New evaluation to strengthen research quality and renewal
Uppsala University is launching its third university-wide research evaluation, Quality and Renewal 2017 (Kvalitet och förnyelse, ‘KoF17’). This time, the pre-conditions and processes that underpin quality and renewal in research will be brought to the fore.
In 2007, Uppsala University carried out a first self-initiated evaluation of all its research activities with the support of international experts, and a second evaluation followed in 2011. The goal was to strengthen and identify strong and promising research areas as a basis for strategic initiatives.
‘Uppsala has conducted two results-centric evaluations, to good effect. Now, we will take the next logical step by focusing on how well the processes that drive research quality and renewal function in our research environments.
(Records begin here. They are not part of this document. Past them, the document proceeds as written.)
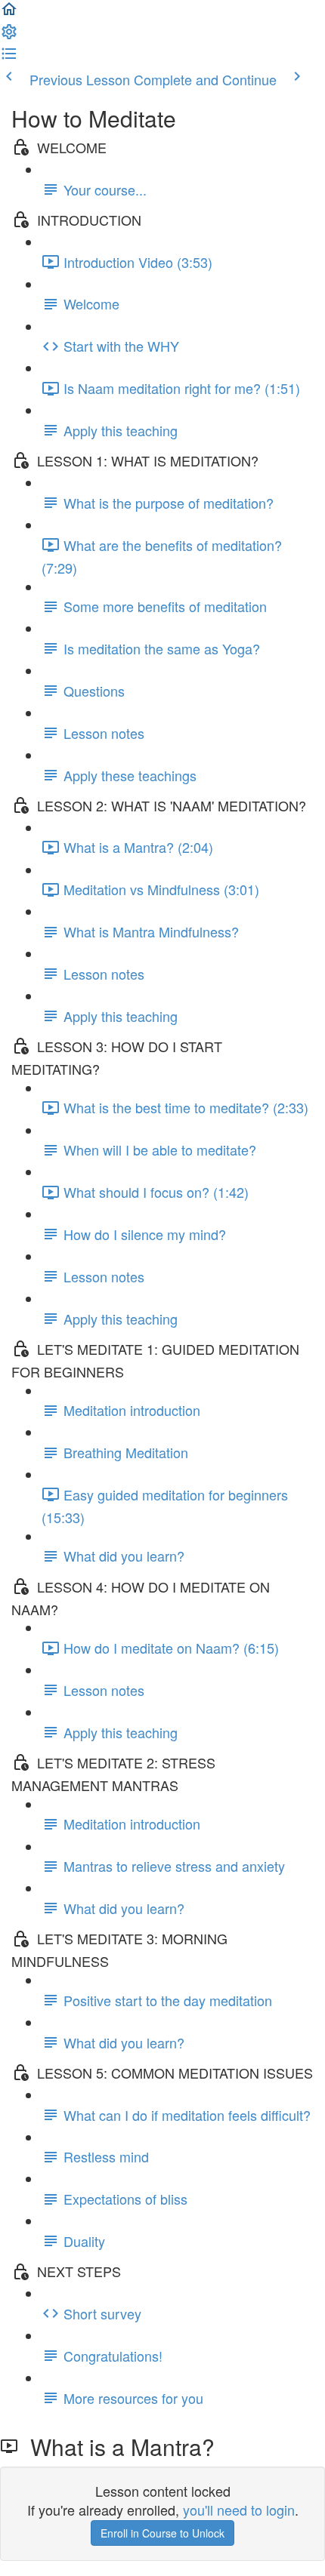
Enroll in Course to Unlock (162, 2533)
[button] (9, 12)
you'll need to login (239, 2509)
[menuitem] (9, 35)
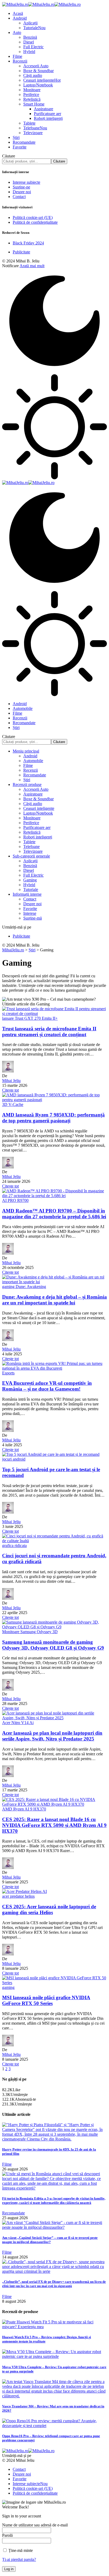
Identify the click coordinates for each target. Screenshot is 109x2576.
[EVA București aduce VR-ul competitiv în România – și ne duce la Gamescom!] (54, 1368)
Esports (8, 1373)
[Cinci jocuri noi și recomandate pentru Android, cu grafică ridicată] (54, 1540)
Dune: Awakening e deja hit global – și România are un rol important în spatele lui (54, 1299)
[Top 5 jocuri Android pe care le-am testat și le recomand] (50, 1454)
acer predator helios (18, 1896)
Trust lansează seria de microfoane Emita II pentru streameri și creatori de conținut (49, 1031)
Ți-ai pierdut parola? (19, 2559)
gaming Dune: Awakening (24, 1286)
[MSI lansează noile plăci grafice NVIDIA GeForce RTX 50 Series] (54, 1982)
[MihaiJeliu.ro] (41, 4)
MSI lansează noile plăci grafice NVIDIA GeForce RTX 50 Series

Research of the highest quality requires a strong culture of quality, various forms of built-in quality assurance mechanisms, and vibrant discussion of the long-term development of research agendas. This time, we are enlisting international peers to help analyse how well-functioning these cultures and systems are, rather than to grade the research output itself,’ says Deputy Vice-Chancellor Anders Malmberg, project leader of Q&R17.
As before, the new evaluation will entail bibliometric analyses, self-evaluations in the research environments, and assessments by external experts, but it will also be preceeded by an internal survey aiming to find out how researchers at Uppsala University view their own research environments. The bibliometric analyses and survey results will inform the self-evaluation by the departments, serving as the basis for critical self-reflection. The external experts will have access to the aggregate material, and will act as ‘critical friends’, identifying strong and weak points of the research environments. The evaluation will also involve reflections on the relationship between research and education, as well as how collaboration with actors and stakeholders in industry and society is integrated in the research environments.
‘Quality assurance is a natural part of academia, and something that individual researchers and academic leaders on various levels have to take joint responsibility for. For the University to thrive in the longer term, a culture of quality must be actively maintained, discussed and developed, and Q&R17 is a part of this,’ Anders Malmberg says.
The results will not affect resource allocation, but findings and conclusions will form the basis for development initiatives on different levels. The internal process and self-evaluation are scheduled for 2016, while the external experts are set to make their on-site visits in early 2017.